** WHAT YOU HAVE TO DO **
Provide only the number of lines below that hold "button".

** DATA FOR PROCESSING **
Start of Block

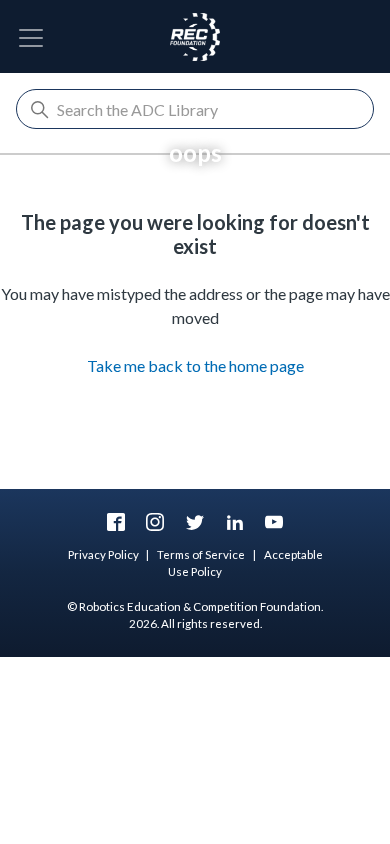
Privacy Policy (103, 554)
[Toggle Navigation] (31, 38)
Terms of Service (201, 554)
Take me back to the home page (195, 365)
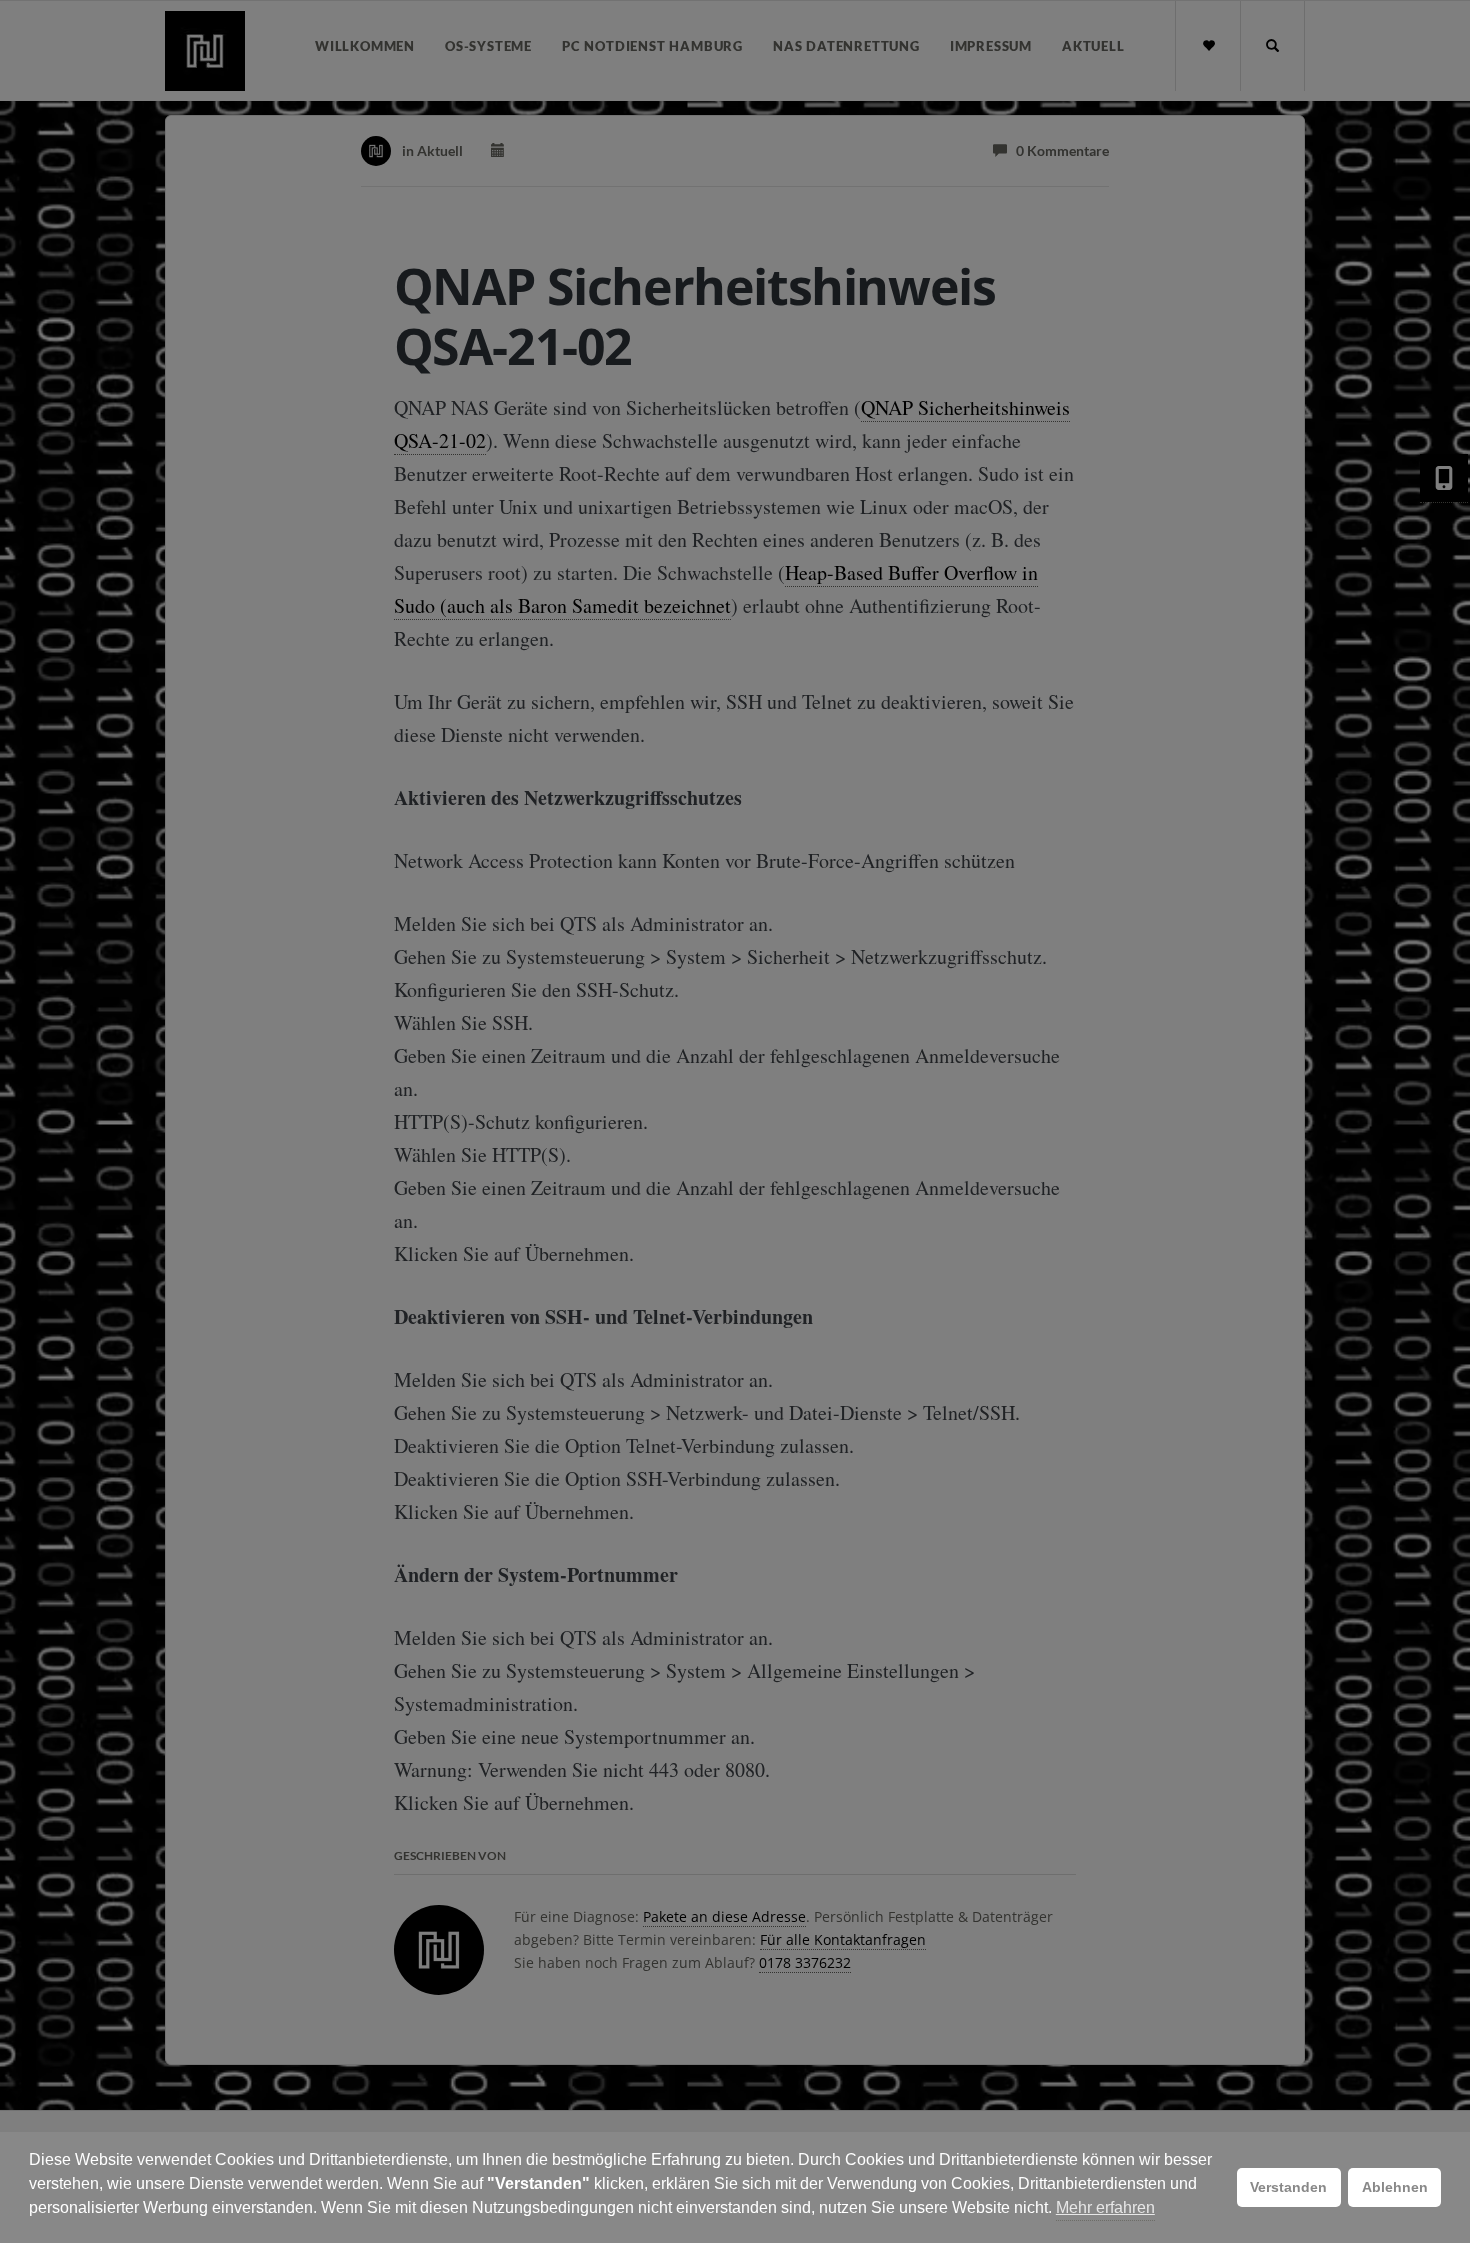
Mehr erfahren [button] (1105, 2207)
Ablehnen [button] (1395, 2187)
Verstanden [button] (1288, 2187)
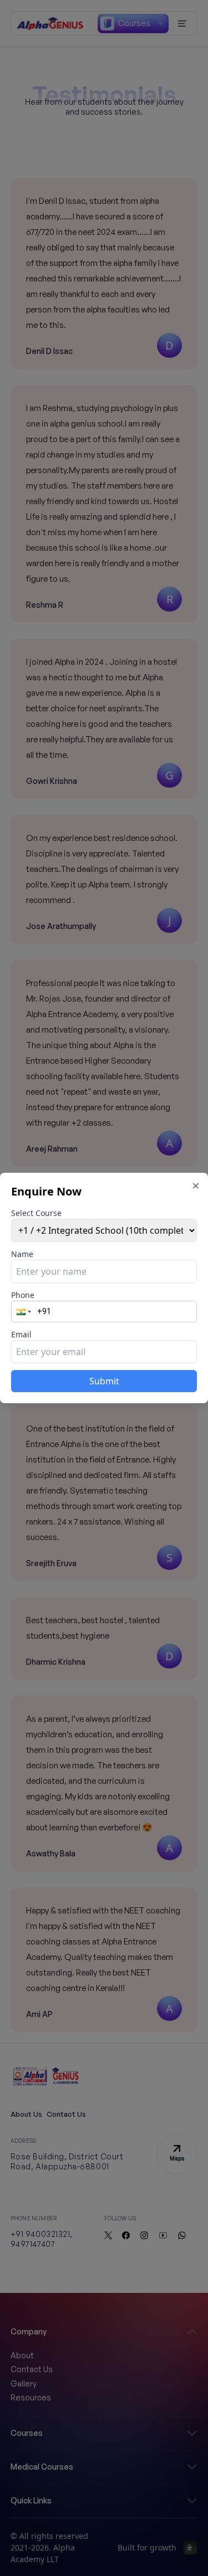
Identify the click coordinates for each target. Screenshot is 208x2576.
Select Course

End of Block

** WRITTEN RESPONSE **
3